Living biological systems through a new cryo supply chain
John Bischof’s lab is helping make organ banking a reality. By developing new ways to cool and safely rewarm organs, tissues and whole organisms without damage, his research opens the door to saving more lives, lowering transplant wait times, and building a new cryo-supply chain of living biological systems.
Quantitative MR imaging methods and translation
Patrick Bolan’s group focuses on developing computational methods for quantitative magnetic resonance imaging, and integration of such methods in clinical trials of cancer and obesity.
Quantitative imaging of brain energy metabolism
Wei Chen’s lab has developed a variety of X-nuclear magnetic resonance spectroscopic imaging methodologies and advanced radiofrequency coil technologies for noninvasively studying cellular metabolism, bioenergetics, function and dysfunction of the brain and other organs at ultrahigh field.
Advanced brain imaging for neuromodulation
The Harel Lab develops imaging tools that use ultra-high field MRI technology (e.g., 7 Tesla) to visualize the brain’s intricate anatomical structures. Research focuses on generating highly detailed maps of brain target areas and their anatomical connections — critical for improving deep brain stimulation treatments.
Understanding brain-wide circuits mediating complex behaviors
Bridging neuroscience, genomics, and engineering, Suhasa Kodandaramaiah’s laboratory invents transformative technologies for ultra-large-scale neural recordings during complex cognitive behaviors. More recently, efforts have expanded to apply these tools to fundamental neuroscience questions.
Tracking RNA in the living brain
Hye Yoon Park’s lab visualizes how neurons store memories by tracking RNA molecules in real time. This helps reveal how learning shapes the brain and opens new paths for diagnosing and treating neurological diseases.

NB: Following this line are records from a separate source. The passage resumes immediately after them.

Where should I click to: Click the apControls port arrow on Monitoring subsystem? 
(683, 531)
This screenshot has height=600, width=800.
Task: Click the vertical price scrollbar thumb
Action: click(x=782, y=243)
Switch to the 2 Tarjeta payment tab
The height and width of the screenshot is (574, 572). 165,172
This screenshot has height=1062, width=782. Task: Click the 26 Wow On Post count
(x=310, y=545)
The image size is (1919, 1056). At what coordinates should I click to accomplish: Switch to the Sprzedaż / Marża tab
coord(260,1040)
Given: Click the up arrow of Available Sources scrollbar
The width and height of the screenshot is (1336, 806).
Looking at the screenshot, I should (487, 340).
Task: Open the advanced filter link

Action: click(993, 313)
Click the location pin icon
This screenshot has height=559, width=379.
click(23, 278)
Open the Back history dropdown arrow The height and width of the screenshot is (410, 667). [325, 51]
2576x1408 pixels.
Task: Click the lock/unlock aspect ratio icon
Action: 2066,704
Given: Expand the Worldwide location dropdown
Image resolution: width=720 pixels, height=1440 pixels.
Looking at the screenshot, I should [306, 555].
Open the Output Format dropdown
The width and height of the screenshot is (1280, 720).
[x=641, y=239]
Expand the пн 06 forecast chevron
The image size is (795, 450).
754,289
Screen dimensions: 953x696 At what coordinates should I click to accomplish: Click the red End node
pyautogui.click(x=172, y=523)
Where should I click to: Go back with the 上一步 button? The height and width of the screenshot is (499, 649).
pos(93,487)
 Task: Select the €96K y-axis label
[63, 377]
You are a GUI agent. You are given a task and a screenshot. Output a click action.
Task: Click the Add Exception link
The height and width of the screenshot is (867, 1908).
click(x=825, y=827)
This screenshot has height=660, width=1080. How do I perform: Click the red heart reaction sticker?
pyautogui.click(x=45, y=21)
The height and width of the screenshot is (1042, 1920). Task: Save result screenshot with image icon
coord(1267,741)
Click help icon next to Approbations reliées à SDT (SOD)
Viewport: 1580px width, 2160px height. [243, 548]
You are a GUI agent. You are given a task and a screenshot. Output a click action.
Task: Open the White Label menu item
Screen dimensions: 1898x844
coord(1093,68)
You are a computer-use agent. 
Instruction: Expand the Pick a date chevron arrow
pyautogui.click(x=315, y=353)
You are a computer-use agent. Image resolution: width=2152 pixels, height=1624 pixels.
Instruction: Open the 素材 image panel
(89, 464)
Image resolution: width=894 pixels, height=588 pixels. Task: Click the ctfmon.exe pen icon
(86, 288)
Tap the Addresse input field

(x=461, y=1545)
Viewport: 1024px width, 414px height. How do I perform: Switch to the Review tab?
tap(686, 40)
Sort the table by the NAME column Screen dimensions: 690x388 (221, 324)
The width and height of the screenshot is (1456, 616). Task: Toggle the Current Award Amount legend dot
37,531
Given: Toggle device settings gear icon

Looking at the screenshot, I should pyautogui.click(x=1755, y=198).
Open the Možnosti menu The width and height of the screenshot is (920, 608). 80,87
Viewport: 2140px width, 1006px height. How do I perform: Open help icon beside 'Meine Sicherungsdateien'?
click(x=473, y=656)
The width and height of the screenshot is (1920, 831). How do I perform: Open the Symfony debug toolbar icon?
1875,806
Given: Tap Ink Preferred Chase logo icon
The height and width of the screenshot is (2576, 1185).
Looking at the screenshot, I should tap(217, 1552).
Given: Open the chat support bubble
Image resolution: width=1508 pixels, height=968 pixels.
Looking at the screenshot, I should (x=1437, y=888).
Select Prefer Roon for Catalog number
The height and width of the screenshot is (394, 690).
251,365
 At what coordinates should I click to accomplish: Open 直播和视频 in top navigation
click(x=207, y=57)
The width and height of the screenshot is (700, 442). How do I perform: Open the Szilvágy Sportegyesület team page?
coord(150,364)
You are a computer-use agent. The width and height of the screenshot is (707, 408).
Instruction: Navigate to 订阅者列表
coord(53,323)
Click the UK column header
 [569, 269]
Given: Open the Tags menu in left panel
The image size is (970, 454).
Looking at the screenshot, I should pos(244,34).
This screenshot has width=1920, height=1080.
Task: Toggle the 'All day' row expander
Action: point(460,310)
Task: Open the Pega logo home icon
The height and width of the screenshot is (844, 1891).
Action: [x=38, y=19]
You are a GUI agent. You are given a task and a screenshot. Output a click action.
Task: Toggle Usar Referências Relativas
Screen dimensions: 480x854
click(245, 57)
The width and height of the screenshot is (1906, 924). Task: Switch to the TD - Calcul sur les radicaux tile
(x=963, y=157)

Finding new therapies for spinal cord injury
The Parr Lab combines cutting edge 3D bioprinting technology with advancements in stem cell derived, regionally specific spinal neural progenitor cells to develop new treatments for spinal cord injury patients.
Biophysical probes for cardiac drug discovery
The Thomas Lab uses molecular biophysics to create fluorescent probes for detecting protein structural changes, with the goal of discovering small-molecule drugs for treatment of disease, focused on muscle (cardiac and skeletal), but also including cancer.
Novel deep brain stimulation strategies for neurological disorders
Jing Wang's research focuses on the development of novel deep brain stimulation strategies such as coordinated reset stimulation for treating neurological disorders (e.g., Parkinson's disease and essential tremor). Studies aim to understand the pathophysiology and the mechanism of deep brain stimulation.
Engineering brain networks of mental illness
Alik Widge's Translational NeuroEngineering Lab (TNEL) develops brain stimulation therapies for severe mental illnesses, including depression, addiction, OCD, and post-traumatic stress disorder. Their work includes computational models, animal experiments, and human trials.